详解Ruoyi-Vue的登录Springsecurity+JWT

最新推荐文章于 2024-09-27 23:07:03 发布
最新推荐文章于 2024-09-27 23:07:03 发布
阅读量1.1k 收藏 2
点赞数
文章标签: vue.js 前端 java
版权声明:本文为博主原创文章,遵循 CC 4.0 BY-SA 版权协议,转载请附上原文出处链接和本声明。
本文链接:https://blog.csdn.net/weixin_59015876/article/details/130071794
版权

Ruoyi-Vue使用Spring Security和JWT(JSON Web Token)实现了一套基于角色的权限管理和认证授权系统。下面将详细讲解这一实现过程。

  1. 依赖引入:

在后端的pom.xml文件中,引入spring-securityjjwt相关的依赖。

<dependency>
    <groupId>org.springframework.boot</groupId>
    <artifactId>spring-boot-starter-security</artifactId>
</dependency>
<dependency>
    <groupId>io.jsonwebtoken</groupId>
    <artifactId>jjwt</artifactId>
    <version>0.9.1</version>
</dependency>

 2.配置Spring Security:

在后端项目中创建一个名为WebSecurityConfig的配置类,继承WebSecurityConfigurerAdapter,并添加以下配置:

@Configuration
@EnableWebSecurity
@EnableGlobalMethodSecurity(prePostEnabled = true)
public class WebSecurityConfig extends WebSecurityConfigurerAdapter {
    // 省略其他配置

    @Override
    protected void configure(HttpSecurity http) throws Exception {
        http.csrf().disable()
            .authorizeRequests()
            .antMatchers("/login", "/register", "/public/**").permitAll()
            .anyRequest().authenticated()
            .and()
            .exceptionHandling().authenticationEntryPoint(unauthorizedHandler)
            .and()
            .sessionManagement().sessionCreationPolicy(SessionCreationPolicy.STATELESS);

        http.addFilterBefore(authenticationTokenFilterBean(), UsernamePasswordAuthenticationFilter.class);
        http.headers().cacheControl();
    }
}

这段代码配置了允许无需登录即可访问的URL(如:登录、注册等),以及需要登录才能访问的其他URL。

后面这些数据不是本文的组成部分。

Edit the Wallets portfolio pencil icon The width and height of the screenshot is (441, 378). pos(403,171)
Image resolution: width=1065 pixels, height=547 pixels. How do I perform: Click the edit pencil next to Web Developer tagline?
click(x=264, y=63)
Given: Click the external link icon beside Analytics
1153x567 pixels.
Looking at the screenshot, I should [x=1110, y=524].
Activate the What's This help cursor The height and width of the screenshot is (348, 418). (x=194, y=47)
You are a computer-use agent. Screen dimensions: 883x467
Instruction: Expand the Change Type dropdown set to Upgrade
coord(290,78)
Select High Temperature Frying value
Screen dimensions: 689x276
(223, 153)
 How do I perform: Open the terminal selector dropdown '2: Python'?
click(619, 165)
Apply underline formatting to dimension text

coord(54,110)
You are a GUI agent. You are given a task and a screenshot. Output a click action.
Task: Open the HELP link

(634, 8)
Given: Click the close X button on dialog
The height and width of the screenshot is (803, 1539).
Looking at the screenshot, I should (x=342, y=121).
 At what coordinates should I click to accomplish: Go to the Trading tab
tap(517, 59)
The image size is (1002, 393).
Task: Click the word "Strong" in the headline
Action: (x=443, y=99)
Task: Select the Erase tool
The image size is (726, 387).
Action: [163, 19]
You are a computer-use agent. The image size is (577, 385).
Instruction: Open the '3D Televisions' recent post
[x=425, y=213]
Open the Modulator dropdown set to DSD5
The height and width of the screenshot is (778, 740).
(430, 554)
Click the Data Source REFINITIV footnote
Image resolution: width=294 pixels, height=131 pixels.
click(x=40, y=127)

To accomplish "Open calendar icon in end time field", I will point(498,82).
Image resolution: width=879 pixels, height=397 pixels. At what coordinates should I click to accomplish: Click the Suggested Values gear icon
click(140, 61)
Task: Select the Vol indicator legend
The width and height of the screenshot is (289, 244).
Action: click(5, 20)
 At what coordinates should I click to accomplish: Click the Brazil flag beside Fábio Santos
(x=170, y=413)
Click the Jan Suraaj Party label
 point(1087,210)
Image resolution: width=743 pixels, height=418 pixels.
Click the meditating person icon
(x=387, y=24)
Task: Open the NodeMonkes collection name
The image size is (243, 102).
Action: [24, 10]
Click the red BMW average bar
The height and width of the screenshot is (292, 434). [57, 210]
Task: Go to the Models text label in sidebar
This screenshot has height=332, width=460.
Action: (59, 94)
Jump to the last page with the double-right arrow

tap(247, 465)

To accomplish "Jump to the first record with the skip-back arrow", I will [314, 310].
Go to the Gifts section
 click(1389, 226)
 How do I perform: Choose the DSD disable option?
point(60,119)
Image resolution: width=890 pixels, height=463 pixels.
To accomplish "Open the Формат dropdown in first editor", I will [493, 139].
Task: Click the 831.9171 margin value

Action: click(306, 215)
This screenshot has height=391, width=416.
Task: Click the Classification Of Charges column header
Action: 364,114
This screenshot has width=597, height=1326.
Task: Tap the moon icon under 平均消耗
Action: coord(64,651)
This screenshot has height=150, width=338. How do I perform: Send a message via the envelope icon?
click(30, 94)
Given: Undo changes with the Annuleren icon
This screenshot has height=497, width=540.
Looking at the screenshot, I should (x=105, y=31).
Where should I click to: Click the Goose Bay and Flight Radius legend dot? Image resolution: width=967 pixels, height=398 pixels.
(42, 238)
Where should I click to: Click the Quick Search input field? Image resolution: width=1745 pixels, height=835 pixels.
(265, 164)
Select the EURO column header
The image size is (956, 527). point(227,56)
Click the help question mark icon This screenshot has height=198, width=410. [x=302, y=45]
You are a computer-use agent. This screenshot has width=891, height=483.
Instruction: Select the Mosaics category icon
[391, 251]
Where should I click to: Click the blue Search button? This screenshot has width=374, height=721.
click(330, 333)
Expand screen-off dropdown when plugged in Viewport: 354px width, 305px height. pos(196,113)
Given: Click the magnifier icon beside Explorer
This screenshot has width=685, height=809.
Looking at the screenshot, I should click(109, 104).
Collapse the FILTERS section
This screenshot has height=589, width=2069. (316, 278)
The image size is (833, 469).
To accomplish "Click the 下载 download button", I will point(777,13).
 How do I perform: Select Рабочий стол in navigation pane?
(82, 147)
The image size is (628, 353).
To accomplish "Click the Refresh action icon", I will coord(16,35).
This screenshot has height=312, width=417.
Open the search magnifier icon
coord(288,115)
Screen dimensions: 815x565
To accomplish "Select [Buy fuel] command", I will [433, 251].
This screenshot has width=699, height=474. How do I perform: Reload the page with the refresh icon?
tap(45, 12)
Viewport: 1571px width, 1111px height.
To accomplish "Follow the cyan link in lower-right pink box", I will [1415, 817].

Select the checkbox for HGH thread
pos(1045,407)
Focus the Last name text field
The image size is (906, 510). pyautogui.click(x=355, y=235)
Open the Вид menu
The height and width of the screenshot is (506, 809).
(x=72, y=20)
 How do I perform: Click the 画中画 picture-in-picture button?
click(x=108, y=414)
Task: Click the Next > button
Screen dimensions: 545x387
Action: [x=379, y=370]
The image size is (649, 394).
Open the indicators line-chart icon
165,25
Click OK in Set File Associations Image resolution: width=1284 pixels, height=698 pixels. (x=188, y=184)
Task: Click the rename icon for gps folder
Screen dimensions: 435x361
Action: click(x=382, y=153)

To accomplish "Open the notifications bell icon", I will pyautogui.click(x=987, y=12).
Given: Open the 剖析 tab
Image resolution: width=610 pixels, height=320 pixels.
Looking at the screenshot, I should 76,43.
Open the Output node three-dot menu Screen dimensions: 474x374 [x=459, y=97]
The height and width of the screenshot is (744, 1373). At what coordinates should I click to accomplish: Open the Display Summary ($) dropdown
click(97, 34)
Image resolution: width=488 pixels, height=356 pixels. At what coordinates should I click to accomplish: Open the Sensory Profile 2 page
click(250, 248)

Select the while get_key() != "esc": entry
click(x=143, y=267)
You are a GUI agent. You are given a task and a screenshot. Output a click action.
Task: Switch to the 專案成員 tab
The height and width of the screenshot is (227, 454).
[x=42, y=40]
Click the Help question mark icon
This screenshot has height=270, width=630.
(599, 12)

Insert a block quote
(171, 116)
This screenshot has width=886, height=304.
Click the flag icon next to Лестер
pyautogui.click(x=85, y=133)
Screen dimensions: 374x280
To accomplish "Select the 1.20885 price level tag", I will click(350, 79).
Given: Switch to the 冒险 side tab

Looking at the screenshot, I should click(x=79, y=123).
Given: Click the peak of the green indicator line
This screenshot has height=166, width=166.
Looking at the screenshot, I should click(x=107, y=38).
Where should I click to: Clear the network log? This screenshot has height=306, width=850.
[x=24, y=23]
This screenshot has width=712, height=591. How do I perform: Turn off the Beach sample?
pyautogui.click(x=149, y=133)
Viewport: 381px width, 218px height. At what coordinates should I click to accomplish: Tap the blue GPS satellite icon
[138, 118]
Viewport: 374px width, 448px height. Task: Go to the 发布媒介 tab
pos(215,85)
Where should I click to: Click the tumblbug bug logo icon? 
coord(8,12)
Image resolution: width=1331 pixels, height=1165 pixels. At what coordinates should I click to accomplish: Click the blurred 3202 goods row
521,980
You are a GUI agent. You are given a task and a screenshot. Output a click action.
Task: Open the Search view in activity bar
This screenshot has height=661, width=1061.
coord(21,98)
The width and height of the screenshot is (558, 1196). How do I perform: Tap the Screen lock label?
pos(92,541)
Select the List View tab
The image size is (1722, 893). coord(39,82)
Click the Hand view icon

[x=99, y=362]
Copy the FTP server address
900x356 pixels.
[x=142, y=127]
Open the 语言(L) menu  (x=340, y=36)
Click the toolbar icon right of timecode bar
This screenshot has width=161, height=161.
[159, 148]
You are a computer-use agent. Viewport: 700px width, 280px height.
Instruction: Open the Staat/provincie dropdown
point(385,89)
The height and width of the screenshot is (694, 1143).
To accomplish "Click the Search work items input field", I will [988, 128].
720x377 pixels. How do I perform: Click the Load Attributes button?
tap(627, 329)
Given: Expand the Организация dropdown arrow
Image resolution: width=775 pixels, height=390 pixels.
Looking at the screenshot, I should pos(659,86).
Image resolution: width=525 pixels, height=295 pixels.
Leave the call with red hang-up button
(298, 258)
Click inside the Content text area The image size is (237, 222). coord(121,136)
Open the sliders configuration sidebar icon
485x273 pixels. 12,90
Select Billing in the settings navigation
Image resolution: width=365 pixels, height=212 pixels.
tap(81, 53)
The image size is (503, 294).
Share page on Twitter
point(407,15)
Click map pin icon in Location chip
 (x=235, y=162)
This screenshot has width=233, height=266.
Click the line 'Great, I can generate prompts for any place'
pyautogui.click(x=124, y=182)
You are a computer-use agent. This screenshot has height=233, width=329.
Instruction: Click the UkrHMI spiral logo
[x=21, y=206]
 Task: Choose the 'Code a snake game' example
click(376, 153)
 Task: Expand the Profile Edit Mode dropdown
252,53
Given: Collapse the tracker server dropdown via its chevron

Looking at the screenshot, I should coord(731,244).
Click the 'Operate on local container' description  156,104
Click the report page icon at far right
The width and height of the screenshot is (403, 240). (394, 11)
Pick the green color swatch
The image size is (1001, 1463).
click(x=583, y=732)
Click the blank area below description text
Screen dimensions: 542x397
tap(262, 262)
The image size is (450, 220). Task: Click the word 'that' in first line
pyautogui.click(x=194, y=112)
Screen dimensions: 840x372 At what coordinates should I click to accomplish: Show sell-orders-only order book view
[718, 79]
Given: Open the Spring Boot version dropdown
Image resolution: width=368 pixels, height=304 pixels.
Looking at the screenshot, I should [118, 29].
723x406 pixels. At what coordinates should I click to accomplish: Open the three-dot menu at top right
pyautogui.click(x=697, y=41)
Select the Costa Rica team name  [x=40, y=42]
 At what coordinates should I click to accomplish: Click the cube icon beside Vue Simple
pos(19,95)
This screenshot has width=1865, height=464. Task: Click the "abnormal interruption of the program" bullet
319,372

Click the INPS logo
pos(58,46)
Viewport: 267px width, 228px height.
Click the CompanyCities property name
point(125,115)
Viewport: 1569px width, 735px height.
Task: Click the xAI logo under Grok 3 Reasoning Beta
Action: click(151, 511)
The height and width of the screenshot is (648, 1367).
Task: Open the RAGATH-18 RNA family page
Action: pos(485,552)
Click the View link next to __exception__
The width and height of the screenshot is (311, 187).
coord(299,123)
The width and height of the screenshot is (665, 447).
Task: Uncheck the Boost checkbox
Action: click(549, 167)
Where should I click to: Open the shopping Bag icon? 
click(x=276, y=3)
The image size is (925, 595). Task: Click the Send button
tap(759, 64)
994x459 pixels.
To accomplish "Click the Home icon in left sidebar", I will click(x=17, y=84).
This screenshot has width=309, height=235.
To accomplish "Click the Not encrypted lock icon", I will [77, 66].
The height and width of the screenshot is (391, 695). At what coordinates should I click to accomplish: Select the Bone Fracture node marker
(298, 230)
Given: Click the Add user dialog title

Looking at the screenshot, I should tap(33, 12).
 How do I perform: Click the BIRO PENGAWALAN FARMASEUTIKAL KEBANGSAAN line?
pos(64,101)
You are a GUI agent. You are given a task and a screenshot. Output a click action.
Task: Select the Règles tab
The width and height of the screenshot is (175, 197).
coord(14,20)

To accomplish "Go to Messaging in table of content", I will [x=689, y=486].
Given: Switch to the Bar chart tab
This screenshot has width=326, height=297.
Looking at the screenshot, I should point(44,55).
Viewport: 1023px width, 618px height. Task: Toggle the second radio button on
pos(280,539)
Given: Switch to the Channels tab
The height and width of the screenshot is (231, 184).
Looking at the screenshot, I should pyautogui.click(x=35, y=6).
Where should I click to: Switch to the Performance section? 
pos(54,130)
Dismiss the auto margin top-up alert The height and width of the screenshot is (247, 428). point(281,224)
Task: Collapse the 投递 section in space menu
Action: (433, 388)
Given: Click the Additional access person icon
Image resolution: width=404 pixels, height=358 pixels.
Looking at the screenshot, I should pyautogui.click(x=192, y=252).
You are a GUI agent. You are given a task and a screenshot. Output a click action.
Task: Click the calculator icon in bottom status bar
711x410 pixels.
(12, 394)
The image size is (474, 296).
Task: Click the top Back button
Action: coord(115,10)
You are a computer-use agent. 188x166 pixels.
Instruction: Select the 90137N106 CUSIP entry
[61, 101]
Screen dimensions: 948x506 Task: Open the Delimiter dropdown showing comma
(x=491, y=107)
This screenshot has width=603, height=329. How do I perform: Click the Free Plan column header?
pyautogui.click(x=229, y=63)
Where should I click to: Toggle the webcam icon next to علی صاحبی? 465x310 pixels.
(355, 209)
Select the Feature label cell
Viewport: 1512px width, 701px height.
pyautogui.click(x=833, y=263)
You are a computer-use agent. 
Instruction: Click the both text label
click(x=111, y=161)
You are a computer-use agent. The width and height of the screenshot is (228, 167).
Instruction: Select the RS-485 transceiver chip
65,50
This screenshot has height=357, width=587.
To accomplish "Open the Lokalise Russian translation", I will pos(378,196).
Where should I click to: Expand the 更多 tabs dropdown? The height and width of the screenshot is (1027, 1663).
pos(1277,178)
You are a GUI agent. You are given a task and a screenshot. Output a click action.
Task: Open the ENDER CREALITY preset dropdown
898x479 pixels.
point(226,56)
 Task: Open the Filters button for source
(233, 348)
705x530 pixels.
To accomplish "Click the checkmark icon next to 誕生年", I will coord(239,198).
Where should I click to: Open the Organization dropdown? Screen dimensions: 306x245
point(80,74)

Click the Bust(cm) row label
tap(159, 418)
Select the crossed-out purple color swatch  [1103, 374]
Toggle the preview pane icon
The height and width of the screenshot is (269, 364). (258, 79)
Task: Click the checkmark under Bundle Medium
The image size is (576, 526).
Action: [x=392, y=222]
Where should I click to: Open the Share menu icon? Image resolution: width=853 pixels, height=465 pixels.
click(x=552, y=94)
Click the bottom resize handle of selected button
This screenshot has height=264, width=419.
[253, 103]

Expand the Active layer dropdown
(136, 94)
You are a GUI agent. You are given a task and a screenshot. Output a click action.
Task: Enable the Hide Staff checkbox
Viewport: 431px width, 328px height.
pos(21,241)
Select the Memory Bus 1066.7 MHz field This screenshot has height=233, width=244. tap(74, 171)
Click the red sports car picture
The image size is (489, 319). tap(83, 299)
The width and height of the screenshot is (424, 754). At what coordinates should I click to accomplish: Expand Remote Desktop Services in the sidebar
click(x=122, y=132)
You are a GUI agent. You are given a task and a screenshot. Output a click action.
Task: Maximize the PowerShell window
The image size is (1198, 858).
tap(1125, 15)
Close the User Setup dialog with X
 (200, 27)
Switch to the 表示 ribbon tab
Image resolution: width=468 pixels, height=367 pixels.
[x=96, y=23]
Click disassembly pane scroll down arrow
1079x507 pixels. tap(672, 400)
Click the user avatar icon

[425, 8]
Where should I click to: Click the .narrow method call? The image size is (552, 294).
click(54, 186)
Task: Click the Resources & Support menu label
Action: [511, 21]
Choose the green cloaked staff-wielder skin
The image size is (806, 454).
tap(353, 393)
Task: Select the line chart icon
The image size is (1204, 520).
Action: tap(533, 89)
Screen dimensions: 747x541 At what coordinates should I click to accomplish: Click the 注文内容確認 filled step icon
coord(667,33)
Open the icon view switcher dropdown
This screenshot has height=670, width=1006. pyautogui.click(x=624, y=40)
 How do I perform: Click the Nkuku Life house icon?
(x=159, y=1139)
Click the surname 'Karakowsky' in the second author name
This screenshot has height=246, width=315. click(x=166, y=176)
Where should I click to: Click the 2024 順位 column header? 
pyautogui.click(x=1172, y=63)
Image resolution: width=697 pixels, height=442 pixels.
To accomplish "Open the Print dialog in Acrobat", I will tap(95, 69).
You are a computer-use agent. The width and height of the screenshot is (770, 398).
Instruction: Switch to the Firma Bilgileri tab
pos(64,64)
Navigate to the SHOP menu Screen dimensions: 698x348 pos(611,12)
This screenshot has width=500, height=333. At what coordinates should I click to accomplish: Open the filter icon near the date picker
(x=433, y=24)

它还禁用了CSRF(跨站请求伪造)保护,添加了自定义的JWT认证过滤器,并设置了无状态的会话策略。

JWT工具类:

创建一个名为JwtTokenUtil的工具类,用于生成和解析JWT。这个类包含了如下方法:

  • generateToken(UserDetails userDetails):根据用户信息生成JWT
  • getUsernameFromToken(String token):从JWT中获取用户名
  • validateToken(String token, UserDetails userDetails)
  • 验证JWT是否有效用户认证和授权:

创建一个名为JwtUserDetailsService的服务类,实现UserDetailsService接口,实现loadUserByUsername方法。这个方法通过用户名查询数据库获取用户信息,并将用户信息封装成JwtUser对象。

@Service
public class JwtUserDetailsService implements UserDetailsService {
    @Autowired
    private SysUserService userService;

    @Override
    public UserDetails loadUserByUsername(String username) throws UsernameNotFoundException {
        SysUser user = userService.selectUserByLoginName(username);
        if (user == null) {
            throw new UsernameNotFoundException("User not found with username: " + username);
        }
        return createJwtUser(user);
    }
}

JWT过滤器:

创建一个名为JwtAuthenticationTokenFilter的过滤器,继承OncePerRequestFilter。在doFilterInternal方法中,从请求头中获取JWT,然后使用JwtTokenUtil工具类解析JWT,获取用户名。接着,调用`JwtUserDetailsService加载用户信息,并将其设置到SecurityContextHolder中,以便后续的认证授权操作。请注意,仅当请求头中包含有效的JWT时,此过滤器才会执行这些操作。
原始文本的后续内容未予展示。